Last of Portland Terror Defendants Plead Guilty
The remaining two defendants in last year's Portland, Oregon terror case have pleaded guilty in federal court and agreed to spend 18 years in federal prison. The two pleaded guilty to conspiring to levy war against the U.S. Other co-defendants ,who had pleaded guilty earlier, agreed to testify against them.
Had the case not been resolved by guilty pleas, a hearing would have been held on the legality of evidence seized under provisions of the Patriot Act. The ACLU and National Association of Criminal Defense Lawyers (NACDL) filed a Friend of Court brief in the case.

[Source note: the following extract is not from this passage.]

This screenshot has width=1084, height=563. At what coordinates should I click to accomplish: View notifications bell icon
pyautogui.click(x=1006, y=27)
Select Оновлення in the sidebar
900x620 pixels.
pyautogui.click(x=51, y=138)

Specifically, the ACLU, joined by the National Association of Criminal Defense Lawyers, says the Justice Department's use of a secret court to get authority for electronic eavesdropping violates constitutional protections of privacy and free speech and against unreasonable searches and seizures.

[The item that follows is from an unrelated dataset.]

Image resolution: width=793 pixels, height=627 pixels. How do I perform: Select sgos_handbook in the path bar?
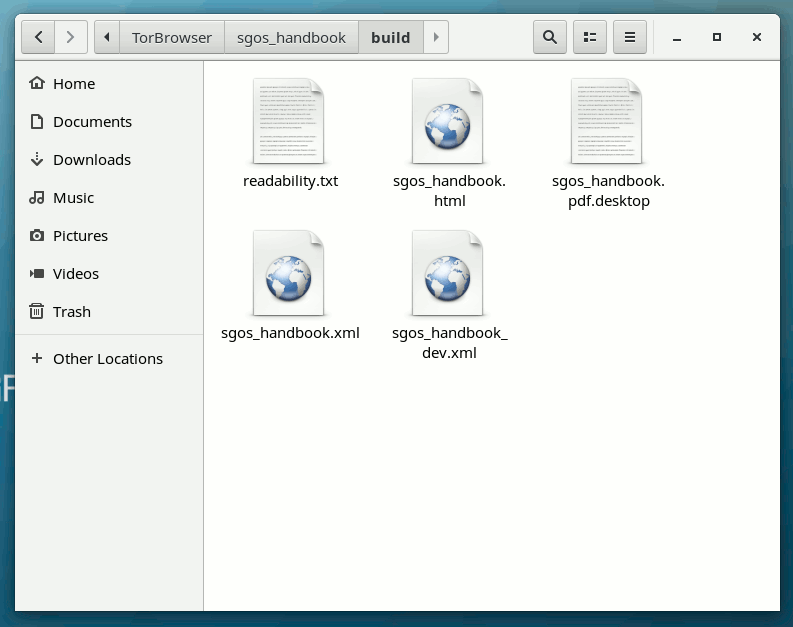tap(291, 38)
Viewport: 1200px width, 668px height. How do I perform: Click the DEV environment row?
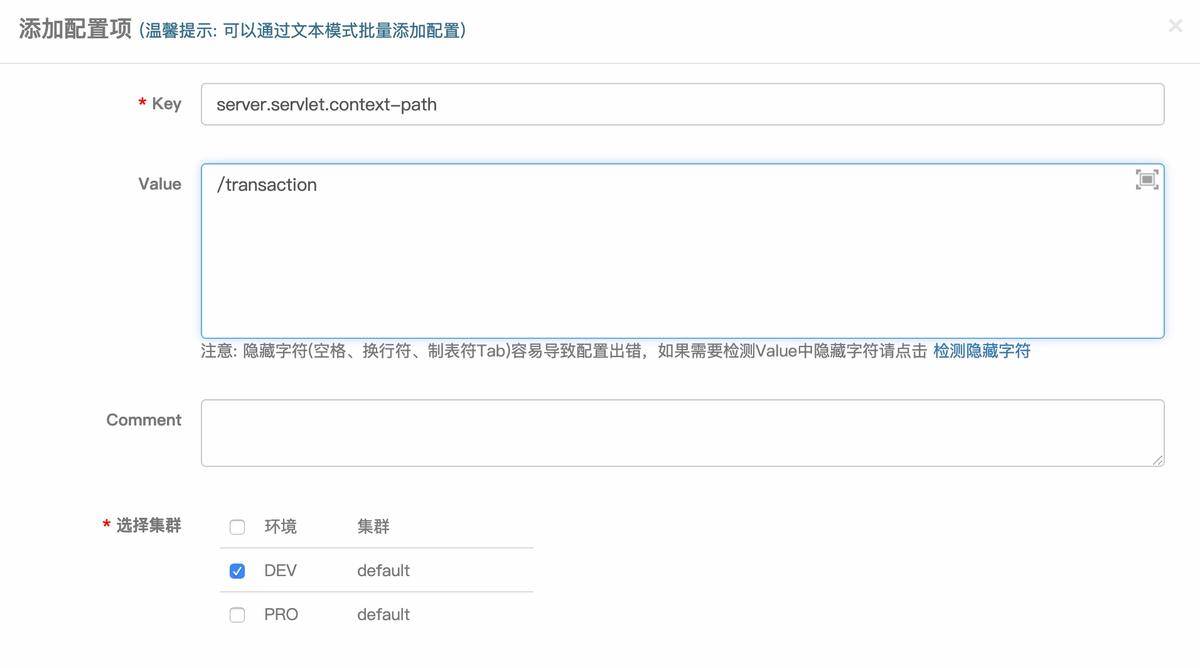[x=279, y=569]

Defense lawyers in the Portland case have challenged the government's use of secret court-approved wiretaps, the collection of e-mail messages and the planting of microphones in the home of one of the suspects. They claim the covert surveillance approved by a special court under the Foreign Intelligence Surveillance Act, or FISA, should not have been granted in the case because the defendants are not agents of foreign powers, spies or terrorists, as defined in the act.
We would have liked to have seen that motion litigated.